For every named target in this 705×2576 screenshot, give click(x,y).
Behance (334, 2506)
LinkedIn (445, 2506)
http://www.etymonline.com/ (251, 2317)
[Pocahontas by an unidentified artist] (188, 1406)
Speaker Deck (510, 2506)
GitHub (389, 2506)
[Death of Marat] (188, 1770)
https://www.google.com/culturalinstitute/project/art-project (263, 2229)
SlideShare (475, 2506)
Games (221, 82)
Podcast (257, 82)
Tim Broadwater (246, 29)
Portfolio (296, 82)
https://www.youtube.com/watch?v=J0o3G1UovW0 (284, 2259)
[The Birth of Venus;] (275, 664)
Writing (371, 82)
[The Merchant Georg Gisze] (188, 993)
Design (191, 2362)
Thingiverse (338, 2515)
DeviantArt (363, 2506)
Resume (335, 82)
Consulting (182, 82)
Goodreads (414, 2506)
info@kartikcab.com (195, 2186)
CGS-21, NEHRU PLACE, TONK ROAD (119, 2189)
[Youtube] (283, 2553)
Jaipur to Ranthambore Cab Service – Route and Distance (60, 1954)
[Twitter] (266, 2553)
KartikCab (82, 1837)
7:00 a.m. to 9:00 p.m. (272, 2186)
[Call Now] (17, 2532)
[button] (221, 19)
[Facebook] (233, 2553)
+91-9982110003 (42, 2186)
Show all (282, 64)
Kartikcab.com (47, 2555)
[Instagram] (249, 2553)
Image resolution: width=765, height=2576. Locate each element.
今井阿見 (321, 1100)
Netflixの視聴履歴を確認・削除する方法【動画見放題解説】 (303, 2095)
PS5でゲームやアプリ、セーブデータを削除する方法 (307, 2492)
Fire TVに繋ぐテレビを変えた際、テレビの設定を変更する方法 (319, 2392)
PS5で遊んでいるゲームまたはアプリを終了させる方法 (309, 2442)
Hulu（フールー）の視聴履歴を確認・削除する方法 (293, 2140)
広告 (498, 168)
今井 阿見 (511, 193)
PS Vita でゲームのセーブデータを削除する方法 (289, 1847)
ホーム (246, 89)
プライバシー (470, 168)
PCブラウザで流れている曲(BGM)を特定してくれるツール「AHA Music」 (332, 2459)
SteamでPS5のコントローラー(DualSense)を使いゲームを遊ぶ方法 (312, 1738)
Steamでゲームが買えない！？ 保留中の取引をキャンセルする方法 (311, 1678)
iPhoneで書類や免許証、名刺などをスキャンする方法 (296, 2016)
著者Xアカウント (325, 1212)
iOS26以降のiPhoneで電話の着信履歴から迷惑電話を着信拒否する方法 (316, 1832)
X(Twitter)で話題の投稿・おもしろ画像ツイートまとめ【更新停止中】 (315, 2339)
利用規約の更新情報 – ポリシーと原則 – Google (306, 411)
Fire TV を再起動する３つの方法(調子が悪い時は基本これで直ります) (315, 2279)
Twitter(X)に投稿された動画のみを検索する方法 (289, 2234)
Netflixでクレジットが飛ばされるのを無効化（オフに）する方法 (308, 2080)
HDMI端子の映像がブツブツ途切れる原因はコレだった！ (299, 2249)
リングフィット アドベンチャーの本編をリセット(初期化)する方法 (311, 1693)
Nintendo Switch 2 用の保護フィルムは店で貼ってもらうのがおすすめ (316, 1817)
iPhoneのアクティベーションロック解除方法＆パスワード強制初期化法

------------------------------------------------

**TASK REQUIREMENTS**
Each record above should be repeated exactly.

**TASK OUTPUT**
For every named target in this 705×2576 screenshot, give click(x,y).
Behance (334, 2506)
LinkedIn (445, 2506)
http://www.etymonline.com/ (251, 2317)
[Pocahontas by an unidentified artist] (188, 1406)
Speaker Deck (510, 2506)
GitHub (389, 2506)
[Death of Marat] (188, 1770)
https://www.google.com/culturalinstitute/project/art-project (263, 2229)
SlideShare (475, 2506)
Games (221, 82)
Podcast (257, 82)
Tim Broadwater (246, 29)
Portfolio (296, 82)
https://www.youtube.com/watch?v=J0o3G1UovW0 (284, 2259)
[The Birth of Venus;] (275, 664)
Writing (371, 82)
[The Merchant Georg Gisze] (188, 993)
Design (191, 2362)
Thingiverse (338, 2515)
DeviantArt (363, 2506)
Resume (335, 82)
Consulting (182, 82)
Goodreads (414, 2506)
info@kartikcab.com (195, 2186)
CGS-21, NEHRU PLACE, TONK ROAD (119, 2189)
[Youtube] (283, 2553)
Jaipur to Ranthambore Cab Service – Route and Distance (60, 1954)
[Twitter] (266, 2553)
KartikCab (82, 1837)
7:00 a.m. to 9:00 p.m. (272, 2186)
[Call Now] (17, 2532)
[button] (221, 19)
[Facebook] (233, 2553)
+91-9982110003 (42, 2186)
Show all (282, 64)
Kartikcab.com (47, 2555)
[Instagram] (249, 2553)
Image resolution: width=765, height=2576. Locate each element.
今井阿見 (321, 1100)
Netflixの視聴履歴を確認・削除する方法【動画見放題解説】 (303, 2095)
PS5でゲームやアプリ、セーブデータを削除する方法 (307, 2492)
Fire TVに繋ぐテレビを変えた際、テレビの設定を変更する方法 (319, 2392)
PS5で遊んでいるゲームまたはアプリを終了させる方法 (309, 2442)
Hulu（フールー）の視聴履歴を確認・削除する方法 (293, 2140)
広告 (498, 168)
今井 阿見 (511, 193)
PS Vita でゲームのセーブデータを削除する方法 (289, 1847)
ホーム (246, 89)
プライバシー (470, 168)
PCブラウザで流れている曲(BGM)を特定してくれるツール「AHA Music」 (332, 2459)
SteamでPS5のコントローラー(DualSense)を使いゲームを遊ぶ方法 (312, 1738)
Steamでゲームが買えない！？ 保留中の取引をキャンセルする方法 (311, 1678)
iPhoneで書類や免許証、名刺などをスキャンする方法 (296, 2016)
著者Xアカウント (325, 1212)
iOS26以降のiPhoneで電話の着信履歴から迷惑電話を着信拒否する方法 (316, 1832)
X(Twitter)で話題の投稿・おもしろ画像ツイートまとめ【更新停止中】 (315, 2339)
利用規約の更新情報 – ポリシーと原則 – Google (306, 411)
Fire TV を再起動する３つの方法(調子が悪い時は基本これで直ります) (315, 2279)
Twitter(X)に投稿された動画のみを検索する方法 (289, 2234)
Netflixでクレジットが飛ばされるのを無効化（オフに）する方法 (308, 2080)
HDMI端子の映像がブツブツ途切れる原因はコレだった！ (299, 2249)
リングフィット アドベンチャーの本編をリセット(初期化)する方法 (311, 1693)
Nintendo Switch 2 用の保護フィルムは店で貼ってもらうのがおすすめ (316, 1817)
iPhoneのアクティベーションロック解除方法＆パスワード強制初期化法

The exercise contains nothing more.